En Joker (2019) miramos al pasado y al nacimiento de un criminal, surgido inicialmente en los escenarios de Batman (comic y películas); pero no cualquier mirada, una mirada que Todd Phillips, director y co-guionista, supo construir de tal manera, que incluso en explícita violencia, el espectador se siente conmovido, pues escena a escena durante la presentación del personaje, el abuso y la miseria a la que es sometido justifica perfectamente el argumento y surge frente a la pantalla el desarrollo de este “psicópata” que encanta y cuestiona a la vez. Se trata del payaso que está completamente solo, de ese arquetipo que llora mientras ríe, que maquilla con colores sus lágrimas y sale al ruedo (a las miradas risueñas de los otros), que guarda en su pecho rencor de la alegría, la anhela, la envidia, la prestidigita tratando de abrazarla.
De la mano de estos bien pensados factores fílmicos, está el talento medido y riguroso de Joaquin Phoenix reconocido por papeles como Gladiador (2000) o Her (2013), interpretando a Arthur Fleck (Joker), un niño destinado por su madre para la alegría, en medio de una búsqueda que se torna triste e irrisoria: ser un comediante en una ciudad que lo desecha y donde su madre se convierte en su peor máscara.
Partiendo de un trastorno de la risa, de por sí irresoluto, Joker se debate entre citas psicológicas donde revela su problema con los fármacos, su ciclotimia; y entre una vida laboral llena de paroxismos negativos y abusos. ¿Qué clase de payaso lleva un arma?, un hombre frustrado con su pasado, sin padre, carente por completo de amor. Un hombre incomprendido, ante el cual el espectador se compadece y no le queda más salida que comprender su venganza. Así nace un criminal, eyectando su frustración, deseando a una mujer y hallando de súbito un revolver como posibilidad de libertad infinita. Y este despertar, encanta perfectamente porque no solo se narra entre planos coherentes, sino desde la inteligente elección de los colores: en la primera etapa el personaje usa neutros y el entorno se carga un poco de rojos, azules y amarillos, esta primera etapa presenta el mundo del payaso enfrentado a la ciudad.

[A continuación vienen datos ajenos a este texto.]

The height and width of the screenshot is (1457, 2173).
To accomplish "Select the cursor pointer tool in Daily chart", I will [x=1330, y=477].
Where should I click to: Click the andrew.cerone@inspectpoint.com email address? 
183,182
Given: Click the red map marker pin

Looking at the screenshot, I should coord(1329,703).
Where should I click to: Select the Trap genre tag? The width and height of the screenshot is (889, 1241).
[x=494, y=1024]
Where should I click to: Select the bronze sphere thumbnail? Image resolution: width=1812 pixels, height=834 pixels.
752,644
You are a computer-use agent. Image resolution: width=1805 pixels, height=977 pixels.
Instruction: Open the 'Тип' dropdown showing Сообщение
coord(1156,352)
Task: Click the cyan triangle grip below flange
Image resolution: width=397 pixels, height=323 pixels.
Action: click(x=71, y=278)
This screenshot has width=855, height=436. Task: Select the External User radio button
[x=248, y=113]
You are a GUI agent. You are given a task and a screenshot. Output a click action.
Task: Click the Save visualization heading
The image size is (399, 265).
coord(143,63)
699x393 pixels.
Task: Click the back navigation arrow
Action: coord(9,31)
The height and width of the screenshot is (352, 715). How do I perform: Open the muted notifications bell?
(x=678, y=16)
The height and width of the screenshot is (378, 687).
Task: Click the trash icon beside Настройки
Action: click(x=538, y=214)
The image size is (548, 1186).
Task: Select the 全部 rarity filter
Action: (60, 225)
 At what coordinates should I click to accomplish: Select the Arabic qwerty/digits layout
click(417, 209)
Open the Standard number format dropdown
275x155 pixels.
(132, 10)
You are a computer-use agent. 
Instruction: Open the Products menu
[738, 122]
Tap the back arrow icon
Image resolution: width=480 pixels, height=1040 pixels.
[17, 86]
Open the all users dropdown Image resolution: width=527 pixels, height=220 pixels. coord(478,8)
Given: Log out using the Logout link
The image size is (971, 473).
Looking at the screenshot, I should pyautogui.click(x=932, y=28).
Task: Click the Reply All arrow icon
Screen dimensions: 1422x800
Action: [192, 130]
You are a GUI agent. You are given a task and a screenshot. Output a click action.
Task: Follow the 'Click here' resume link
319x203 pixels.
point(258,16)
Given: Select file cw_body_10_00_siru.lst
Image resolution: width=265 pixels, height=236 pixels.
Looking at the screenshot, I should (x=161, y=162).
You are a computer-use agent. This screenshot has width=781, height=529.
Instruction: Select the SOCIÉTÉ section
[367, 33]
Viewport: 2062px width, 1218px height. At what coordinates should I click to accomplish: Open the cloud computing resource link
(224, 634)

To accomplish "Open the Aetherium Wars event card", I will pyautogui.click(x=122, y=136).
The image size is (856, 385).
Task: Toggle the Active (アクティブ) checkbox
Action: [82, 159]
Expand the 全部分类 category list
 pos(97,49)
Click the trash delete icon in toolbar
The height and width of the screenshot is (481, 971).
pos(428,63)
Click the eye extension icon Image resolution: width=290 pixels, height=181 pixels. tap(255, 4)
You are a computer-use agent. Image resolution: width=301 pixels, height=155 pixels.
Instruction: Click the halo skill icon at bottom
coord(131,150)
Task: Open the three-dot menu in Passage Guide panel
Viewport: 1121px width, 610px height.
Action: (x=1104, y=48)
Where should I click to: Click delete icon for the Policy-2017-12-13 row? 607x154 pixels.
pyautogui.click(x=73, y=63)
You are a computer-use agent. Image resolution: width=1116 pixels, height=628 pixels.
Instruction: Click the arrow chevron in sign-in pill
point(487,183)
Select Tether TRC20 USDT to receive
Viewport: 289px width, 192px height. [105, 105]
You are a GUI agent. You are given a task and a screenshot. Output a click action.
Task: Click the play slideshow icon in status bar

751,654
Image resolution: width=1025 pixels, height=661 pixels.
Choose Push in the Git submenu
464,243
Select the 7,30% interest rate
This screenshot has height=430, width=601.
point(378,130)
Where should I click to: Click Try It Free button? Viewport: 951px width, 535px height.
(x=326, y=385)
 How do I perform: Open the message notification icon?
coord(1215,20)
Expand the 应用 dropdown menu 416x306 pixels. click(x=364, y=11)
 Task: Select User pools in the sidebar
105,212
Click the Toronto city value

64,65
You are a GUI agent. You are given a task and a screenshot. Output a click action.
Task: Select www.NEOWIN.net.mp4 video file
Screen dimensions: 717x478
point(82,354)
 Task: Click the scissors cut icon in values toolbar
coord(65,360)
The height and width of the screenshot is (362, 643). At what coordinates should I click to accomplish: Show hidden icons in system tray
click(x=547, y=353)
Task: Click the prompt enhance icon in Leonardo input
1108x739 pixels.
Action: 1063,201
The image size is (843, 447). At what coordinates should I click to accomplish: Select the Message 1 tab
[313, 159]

Poco a poco, Arthur se torna más amarillo, casi el tono de un genio en tanto sus impulsos se intensifican, mientras el entorno se viste de rojos como anunciando el daño potencial contrastando con la luz azul, luego es Arthur mismo quien lleva el rojo como signo, ironía y muerte, el entorno también se carga, las luces son cada vez más amarillas y azules, intuyendo un verde oculto y la vestimenta se hace vívida, intensa, acorde a la transformación mortal.
Lentamente atendemos a su salto: un drástico cambio de rostro cuando se han acumulado de a poco las sobras del hastío, un momento para pensar también en el manejo del tema que abarca la película, un arma de doble filo: pareciera a simple vista una legitimación de la violencia, pero detrás: la jerarquía entre pobres y ricos, la burla a un sistema de elites que encarnan siempre el enemigo necesario (desde el personaje Wayne), la psicosis delirante de los que han perdido, históricamente, emocionalmente, la decadencia vuelta danza, vuelta absurda alegría; también la evidente banalidad de los medios, que son chisme y drama, fama e infortunio, información y silencio, usan también las máscaras, pero las escoden, Joker no, ostenta su máscara, se funde en ella, la exhibe, es el gran triunfo de la decadencia megalómana, la inocencia de un niño traicionado por su propia patria.
No hace falta hablar de la dirección de fotografía antes tales preguntas sociológicas, aunque sean rigurosos planos generales de las calles, o bellísimos escorzos del cuerpo del protagonista, ajado, maltrecho, ensangrentado; a la larga, el trabajo más duro de todos, no es ser un payaso más del consumismo, de los medios, de la política; el trabajo más arduo es siempre cuando estamos frente a nosotros mismos, con lo que creemos que somos, ante esa abominación: la risa, el despertar.